- Title card
- Directed by: Robert McKimson
- Story by: Michael Maltese
- Starring: Mel Blanc Arthur Q. Bryan (uncredited) June Foray (uncredited)
- Edited by: Treg Brown
- Music by: Milt Franklyn
- Animation by: Ted Bonnicksen George Grandpre
- Layouts by: Robert Gribbroek
- Backgrounds by: William Butler
- Color process: Technicolor
- Production company: Warner Bros. Cartoons
- Distributed by: Warner Bros. Pictures
- Release date: December 14, 1957;
- Running time: 6:54
- Language: English

= Rabbit Romeo =

Rabbit Romeo is a 1957 Warner Bros. Merrie Melodies cartoon directed by Robert McKimson. The short was released on December 14, 1957, and stars Bugs Bunny and Elmer Fudd. The film is one of the few pairings of Bugs and Elmer in which Bugs is not hunted throughout the entire picture (despite Elmer brandishing his hunting rifle every time Bugs tries to escape), and also notable as a cartoon in which Bugs has a romantic encounter.

== Plot ==
Elmer receives a large package, accompanied by a letter from his Uncle Judd. In the letter, Elmer is asked to take care of the enclosed rare Slobbovian rabbit (named Millicent) until he arrives, and is promised $500 for his efforts (equivalent to $5,421.75 in 2023). When he opens the box he discovers that Millicent is a huge, unattractive, female rabbit with an Eastern European/Slavic accent. When Elmer shows Millicent her room, she trashes the room and cries uncontrollably on a couch.

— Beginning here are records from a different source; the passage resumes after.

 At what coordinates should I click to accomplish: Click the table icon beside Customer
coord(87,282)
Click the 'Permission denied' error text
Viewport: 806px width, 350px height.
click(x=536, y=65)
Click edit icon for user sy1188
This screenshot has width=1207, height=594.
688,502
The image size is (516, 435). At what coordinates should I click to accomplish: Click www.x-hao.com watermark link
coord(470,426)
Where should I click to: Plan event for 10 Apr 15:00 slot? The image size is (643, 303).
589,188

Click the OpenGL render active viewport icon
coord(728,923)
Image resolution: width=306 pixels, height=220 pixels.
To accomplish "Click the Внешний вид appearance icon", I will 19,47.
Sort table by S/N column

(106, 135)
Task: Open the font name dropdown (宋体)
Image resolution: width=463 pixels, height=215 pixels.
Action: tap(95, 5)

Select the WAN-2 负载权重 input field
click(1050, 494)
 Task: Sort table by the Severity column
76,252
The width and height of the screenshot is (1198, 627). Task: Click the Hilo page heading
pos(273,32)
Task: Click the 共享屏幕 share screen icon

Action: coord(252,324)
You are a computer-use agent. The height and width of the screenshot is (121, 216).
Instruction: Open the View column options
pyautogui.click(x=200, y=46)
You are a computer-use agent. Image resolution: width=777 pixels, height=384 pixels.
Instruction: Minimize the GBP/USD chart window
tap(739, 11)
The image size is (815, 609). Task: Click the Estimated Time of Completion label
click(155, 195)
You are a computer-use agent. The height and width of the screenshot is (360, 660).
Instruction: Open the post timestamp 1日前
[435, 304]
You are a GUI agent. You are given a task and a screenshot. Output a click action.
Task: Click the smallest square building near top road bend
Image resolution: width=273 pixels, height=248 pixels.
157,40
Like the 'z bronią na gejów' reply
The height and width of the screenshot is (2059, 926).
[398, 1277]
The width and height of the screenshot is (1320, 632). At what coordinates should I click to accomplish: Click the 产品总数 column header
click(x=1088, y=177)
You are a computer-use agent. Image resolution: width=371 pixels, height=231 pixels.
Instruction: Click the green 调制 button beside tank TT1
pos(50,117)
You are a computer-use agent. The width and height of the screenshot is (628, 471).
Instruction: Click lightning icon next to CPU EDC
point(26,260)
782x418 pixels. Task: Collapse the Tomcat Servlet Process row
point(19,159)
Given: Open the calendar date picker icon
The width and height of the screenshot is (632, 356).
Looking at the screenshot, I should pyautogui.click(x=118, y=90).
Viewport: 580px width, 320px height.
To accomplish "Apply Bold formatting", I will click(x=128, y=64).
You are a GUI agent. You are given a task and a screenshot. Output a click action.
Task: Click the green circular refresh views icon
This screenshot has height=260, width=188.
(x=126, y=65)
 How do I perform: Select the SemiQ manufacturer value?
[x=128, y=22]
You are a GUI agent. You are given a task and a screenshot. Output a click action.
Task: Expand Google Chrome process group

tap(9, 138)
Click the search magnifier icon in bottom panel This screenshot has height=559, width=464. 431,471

Elmer calls a doctor who says that Slobovian rabbits get lonely and need another rabbit to talk to. He goes out to lure a rabbit with a carrot, and catches a freezing Bugs.

When Elmer introduces Bugs to Millicent, her demeanor quickly switches from melancholic to amorous; she asks for a "laaarge keess." Most of the rest of the plot deals with Bugs' humorous attempts to evade Millicent's romantic advances; Bugs is often thwarted by a gun-wielding Elmer. After Millicent insists that she and Bugs get married, Bugs declares that they should elope. Bugs takes a rolled up sheet and holds it out the window for Milly to slide down, but lets go of the sheet as she is doing so ("Butterfingers!").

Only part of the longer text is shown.